I made it to the end of the 28 days of Simple & Free Challenge to wear the same 7 items of clothing all month long. I didn’t do it perfectly and I took some liberties here and there but overall I would say I stuck to it 95%. As we wrapped up yesterday, I haven’t had that much time to reflect on it but so far, here are two hot takes:
- Nobody cares at all what I wear. Nobody! And if they do, they aren’t sharing those thoughts with me so why ponder it?
- I could now easily burn 3 of the 7 items I wore for the 28 days and never look back. I could drop the match and have zero regrets.
My third awareness is a little bit stickier because I likely told myself that other people care what I wear, judge me for what I wear, and the like but the truth is I am the one doing all of that. When I am wearing the same shirt for the third day in a row, I have thoughts and feelings about that. I have beliefs wrapped up in what that means and, to be honest, they are not my best.
However, if I am being a bit softer about it, isn’t this what social experiments are supposed to provide? Aren’t we supposed to learn something about ourselves, about the social construct in which we live? In this case, I learned how much I attach to clothing? The beliefs I have picked up along the way and also discerning how well those beliefs are opening my life up or closing it down.
I noticed on some days going into the gym where I work, I felt really self-conscious wondering if anyone would notice that I was wearing the same thing I had a day earlier or two days before? I wondered and even worried what they might think of me if they noticed. That forced me to be honest that if I wasn’t discussing this with anyone all of those thoughts began and ended in my head so those judgments, those ideas were mine alone. They lived in me. This led me to ponder how I also likely judge others. We would like to think we don’t but we do.
We are a superficial society. We attach value to the most unusual of things and we subtract value for equally obscure reasons when you take a moment to examine them. This was uncomfortable at times, many times.
There were also times when it was hilarious. My next-door neighbor saw me wear the same shirt three days in a row. On the third day, she commented that she really liked my shirt. I chuckled inside wondering, did she just now notice my shirt, was she simply being nice or what? It goes to show how wrapped up in our own heads we are most of the time. This wasn’t just an affliction of my neighbor because while I was laughing that she hadn’t noticed that I had worn the same thing three days in a row, I had no idea what she had been wearing those last three days either. Embarrassingly, I likely didn’t notice in part because I was so preoccupied with what I was wearing… again.

In the midst of this, I also ran a race and went on a little trip. Three days in, I realized I was already running out of clothes to wear and soon my attire was arranged in the order of varied cleanliness. It was slightly amusing to me but I think it’s because I had the safety net of knowing this wasn’t my real life. This was my experimental life. But this is real life for millions and when I returned home, the way I have been considering what I would give away next shifted. I started viewing what I was giving as an act of compassion instead of charity. “Generosity means to give when it’s not convenient,” is a post I saw from Charlie Goldsmith this week. It stuck with me because it resonated as truth and also pinched as a place where there is room for me to grow. I can be stingy and self-centered in many ways. For instance, would I give away my favorite sweater in hopes that it made someone else feel the way I feel when I wear it? Right now, the answer is, no. I am not that person yet. But I’d like to be.

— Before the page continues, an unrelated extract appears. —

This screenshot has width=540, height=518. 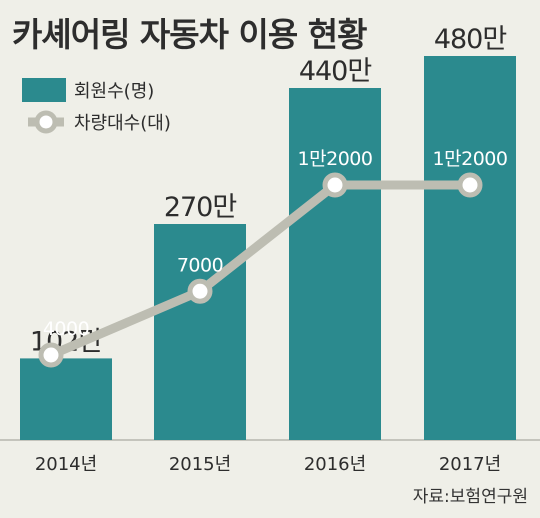 I want to click on x-tick-label-1: 2014년, so click(x=66, y=464).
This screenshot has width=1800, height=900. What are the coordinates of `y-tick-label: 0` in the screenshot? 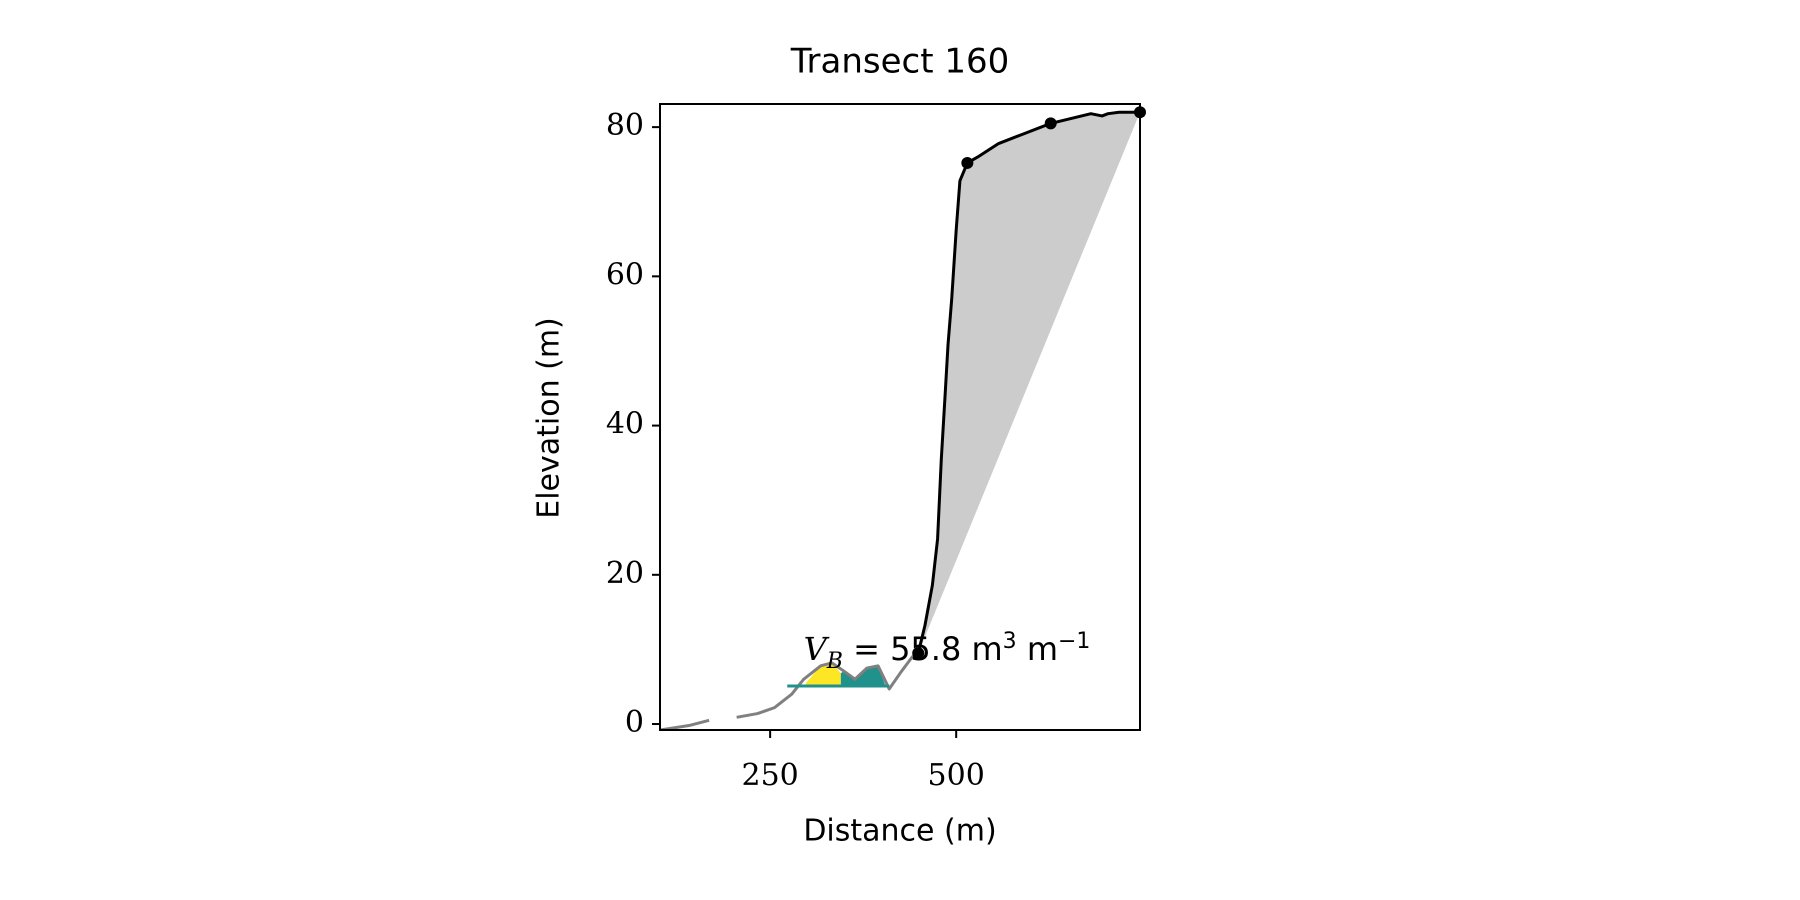 It's located at (634, 722).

These experiments haven’t been about feeling good but they are showing us how we can do better and learning to build our generosity muscle. Mine is weaker than I’d like. The only way to change that is to pay attention, to work at it. These experiments are beginning to show us our limits, how we behave under whatever pressure they apply. When I was squeezed in this particular challenge, sometimes it was more akin to getting blood from a stone than juice from an orange. In order to change, we have to take a deep look at ourselves and see the truth of our limits in this moment. Only then can we begin to gently push the edges of what feels possible.